What you have to do: Please lay out the part that opens with the line containing "Select ITS security ticket tab" and closes with the line containing "point(257,303)" as a Markdown table with the columns Index and Line. Number each non-blank line under Index and place its text under Line.

====== Available data ======

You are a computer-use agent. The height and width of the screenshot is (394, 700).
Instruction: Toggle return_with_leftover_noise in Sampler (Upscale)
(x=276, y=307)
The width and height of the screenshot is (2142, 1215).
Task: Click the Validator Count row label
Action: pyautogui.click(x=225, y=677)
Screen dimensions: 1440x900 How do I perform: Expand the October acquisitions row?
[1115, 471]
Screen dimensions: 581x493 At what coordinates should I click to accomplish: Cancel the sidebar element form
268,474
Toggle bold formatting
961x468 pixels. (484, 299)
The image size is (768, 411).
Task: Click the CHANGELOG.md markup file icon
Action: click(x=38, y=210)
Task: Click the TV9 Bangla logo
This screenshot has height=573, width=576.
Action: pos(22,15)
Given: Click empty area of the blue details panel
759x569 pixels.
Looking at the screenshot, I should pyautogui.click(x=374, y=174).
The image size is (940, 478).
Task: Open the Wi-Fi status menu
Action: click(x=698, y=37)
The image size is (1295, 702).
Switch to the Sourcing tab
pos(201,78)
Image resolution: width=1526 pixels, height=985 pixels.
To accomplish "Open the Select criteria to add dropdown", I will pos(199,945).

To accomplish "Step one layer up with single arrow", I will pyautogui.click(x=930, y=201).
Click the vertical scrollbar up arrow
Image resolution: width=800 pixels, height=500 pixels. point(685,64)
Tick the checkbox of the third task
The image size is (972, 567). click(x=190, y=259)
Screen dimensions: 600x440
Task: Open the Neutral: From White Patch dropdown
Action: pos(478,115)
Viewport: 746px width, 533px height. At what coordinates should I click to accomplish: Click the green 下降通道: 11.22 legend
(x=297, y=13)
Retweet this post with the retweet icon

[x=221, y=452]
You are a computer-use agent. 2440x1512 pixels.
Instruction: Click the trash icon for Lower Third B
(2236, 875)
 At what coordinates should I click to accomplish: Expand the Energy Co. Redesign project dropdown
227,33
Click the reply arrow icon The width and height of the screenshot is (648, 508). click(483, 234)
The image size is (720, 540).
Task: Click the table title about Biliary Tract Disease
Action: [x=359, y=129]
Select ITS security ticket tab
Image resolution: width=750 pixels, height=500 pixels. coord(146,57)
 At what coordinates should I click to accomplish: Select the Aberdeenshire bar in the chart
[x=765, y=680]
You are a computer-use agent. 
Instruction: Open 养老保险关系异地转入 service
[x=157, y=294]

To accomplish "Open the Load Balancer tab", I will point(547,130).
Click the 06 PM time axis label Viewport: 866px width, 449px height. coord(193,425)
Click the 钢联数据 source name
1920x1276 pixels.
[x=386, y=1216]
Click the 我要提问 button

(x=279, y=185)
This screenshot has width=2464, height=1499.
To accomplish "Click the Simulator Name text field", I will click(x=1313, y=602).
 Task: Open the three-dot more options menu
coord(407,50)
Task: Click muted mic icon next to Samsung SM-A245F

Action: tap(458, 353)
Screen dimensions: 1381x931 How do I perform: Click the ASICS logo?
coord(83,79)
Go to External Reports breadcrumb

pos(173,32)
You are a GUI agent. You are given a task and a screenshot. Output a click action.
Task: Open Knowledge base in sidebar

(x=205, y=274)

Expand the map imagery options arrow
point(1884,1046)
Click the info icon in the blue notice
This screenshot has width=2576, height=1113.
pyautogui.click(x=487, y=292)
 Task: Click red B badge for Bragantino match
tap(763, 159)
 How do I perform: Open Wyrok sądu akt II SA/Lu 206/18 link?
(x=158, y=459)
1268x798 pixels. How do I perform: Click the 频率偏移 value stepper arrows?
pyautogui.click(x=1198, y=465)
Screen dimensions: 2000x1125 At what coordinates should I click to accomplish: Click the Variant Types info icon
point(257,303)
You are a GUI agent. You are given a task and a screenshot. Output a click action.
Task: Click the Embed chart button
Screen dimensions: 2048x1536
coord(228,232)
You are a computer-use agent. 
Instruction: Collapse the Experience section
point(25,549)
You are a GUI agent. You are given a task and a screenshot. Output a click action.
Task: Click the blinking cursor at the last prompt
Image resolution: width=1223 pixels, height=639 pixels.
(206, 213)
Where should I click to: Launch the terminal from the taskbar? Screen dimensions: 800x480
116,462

======

Solution to the exercise:
| Index | Line |
|---|---|
| 1 | Select ITS security ticket tab |
| 2 | Image resolution: width=750 pixels, height=500 pixels. coord(146,57) |
| 3 |  At what coordinates should I click to accomplish: Select the Aberdeenshire bar in the chart |
| 4 | [x=765, y=680] |
| 5 | You are a computer-use agent.  |
| 6 | Instruction: Open 养老保险关系异地转入 service |
| 7 | [x=157, y=294] |
| 8 | To accomplish "Open the Load Balancer tab", I will point(547,130). |
| 9 | Click the 06 PM time axis label Viewport: 866px width, 449px height. coord(193,425) |
| 10 | Click the 钢联数据 source name |
| 11 | 1920x1276 pixels. |
| 12 | [x=386, y=1216] |
| 13 | Click the 我要提问 button |
| 14 | (x=279, y=185) |
| 15 | This screenshot has width=2464, height=1499. |
| 16 | To accomplish "Click the Simulator Name text field", I will click(x=1313, y=602). |
| 17 |  Task: Open the three-dot more options menu |
| 18 | coord(407,50) |
| 19 | Task: Click muted mic icon next to Samsung SM-A245F |
| 20 | Action: tap(458, 353) |
| 21 | Screen dimensions: 1381x931 How do I perform: Click the ASICS logo? |
| 22 | coord(83,79) |
| 23 | Go to External Reports breadcrumb |
| 24 | pos(173,32) |
| 25 | You are a GUI agent. You are given a task and a screenshot. Output a click action. |
| 26 | Task: Open Knowledge base in sidebar |
| 27 | (x=205, y=274) |
| 28 | Expand the map imagery options arrow |
| 29 | point(1884,1046) |
| 30 | Click the info icon in the blue notice |
| 31 | This screenshot has width=2576, height=1113. |
| 32 | pyautogui.click(x=487, y=292) |
| 33 |  Task: Click red B badge for Bragantino match |
| 34 | tap(763, 159) |
| 35 |  How do I perform: Open Wyrok sądu akt II SA/Lu 206/18 link? |
| 36 | (x=158, y=459) |
| 37 | 1268x798 pixels. How do I perform: Click the 频率偏移 value stepper arrows? |
| 38 | pyautogui.click(x=1198, y=465) |
| 39 | Screen dimensions: 2000x1125 At what coordinates should I click to accomplish: Click the Variant Types info icon |
| 40 | point(257,303) |